╭─ Brano proposto
Bene, Beto accetta la sfida.
Prima partita: tre gol.
Seconda partita: assist.
Terza partita: tre gol.
«Ok Beto, facciamo 350 al mese».
Se ci ripenso, mi sembra pazzesco. Era solo 3 anni prima di firmare con l’Udinese. Quanto è cambiata la mia vita in così poco tempo. Senza preavviso. In fondo era ciò che volevo: non ho mai avuto un piano B. Solo il piano Beto.
Non mi sono mai fatto illudere dai gol. Altrimenti è finita. Sapevo che se ne avessi segnati almeno 15, una squadra ancora più grande mi avrebbe voluto. Ne feci 21, quindi top.
Così arrivò il giorno della mia rivincita. Soltanto un anno e mezzo dopo quella scommessa, ero tra i professionisti. Destinazione Portimonense. I miei vecchi compagni furono onesti: mi scrissero tutti. «Beto, scusa, avevi ragione!». Ce l’avevo fatta. Ho scritto per primo soltanto a una persona: Nino. Uno dei due ragazzi che quel giorno non aveva scommesso. Che credeva in me. Era nel gruppo WhatsApp dei miei amici. Lo feci piangere, e lui fece piangere me.
Insomma, Beto ce l’aveva fatta. Ma non mi bastava. Pensai che se ne avessi segnati almeno 10, qualcuno si sarebbe nuovamente accorto di me. Ne segnai 11, quindi top. Ed è arrivata l’Udinese.
In Italia ho scoperto quanto sia bello vivere con questo calore dei tifosi. Sono veramente appassionati, gli stadi sono pieni. In trasferta ci seguono in tantissimi. Sono molto legato a loro. Mi piace vivere la mia vita serenamente. Mi chiedono foto ovunque: aeroporto, piazza, Lidl. Quando giochiamo alla Dacia Arena, sentiamo il calore in un modo pazzesco. Al KFC non ci sono più andato, anche se ce n’è uno vicino allo stadio.
A Udine ho incontrato il concetto di squadra. Nei periodi in cui non riesco a segnare, nessuno mi viene contro. Nessuno mi fischia: sento che mi vogliono bene, sanno che il mio momento arriverà. Ultimamente ho avuto dei problemi fisici e spesso sono partito dalla panchina. Contro l’Hellas Verona, ci serviva un gol. Padelli e Nestorovski prima della sostituzione mi hanno detto «Mi raccomando, devi segnare». Ero tranquillissimo: «Ragazzi, ci penso io». Me lo sentivo. Ho preso il posto di Success e quando ci siamo abbracciati a bordocampo, gli ho detto: «Tranquillo Isaac, I am coming. Io arrivo». Appena la palla è entrata sono corso verso la panchina ad abbracciarli, tutti e tre. Squadra.
╰─
╭─ Dati registrati
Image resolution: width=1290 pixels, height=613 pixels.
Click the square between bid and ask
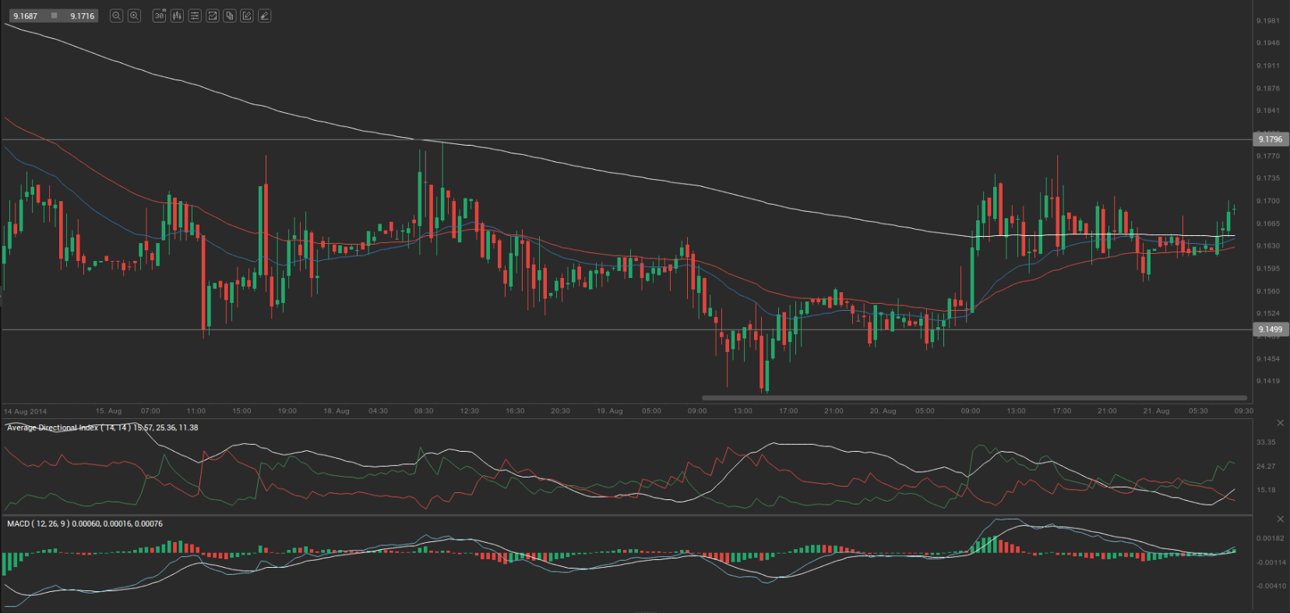[x=54, y=16]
╰─
#### [Consegna]
Modifica la parte del brano su Beto compresa tra "Terza partita: tre" e "21, quindi top.", estremi inclusi, scrivendo "ingannare" al posto di "illudere". Il materiale riportato è indipendente dal brano.

#### [Svolgimento]
Terza partita: tre gol.
«Ok Beto, facciamo 350 al mese».
Se ci ripenso, mi sembra pazzesco. Era solo 3 anni prima di firmare con l’Udinese. Quanto è cambiata la mia vita in così poco tempo. Senza preavviso. In fondo era ciò che volevo: non ho mai avuto un piano B. Solo il piano Beto.
Non mi sono mai fatto ingannare dai gol. Altrimenti è finita. Sapevo che se ne avessi segnati almeno 15, una squadra ancora più grande mi avrebbe voluto. Ne feci 21, quindi top.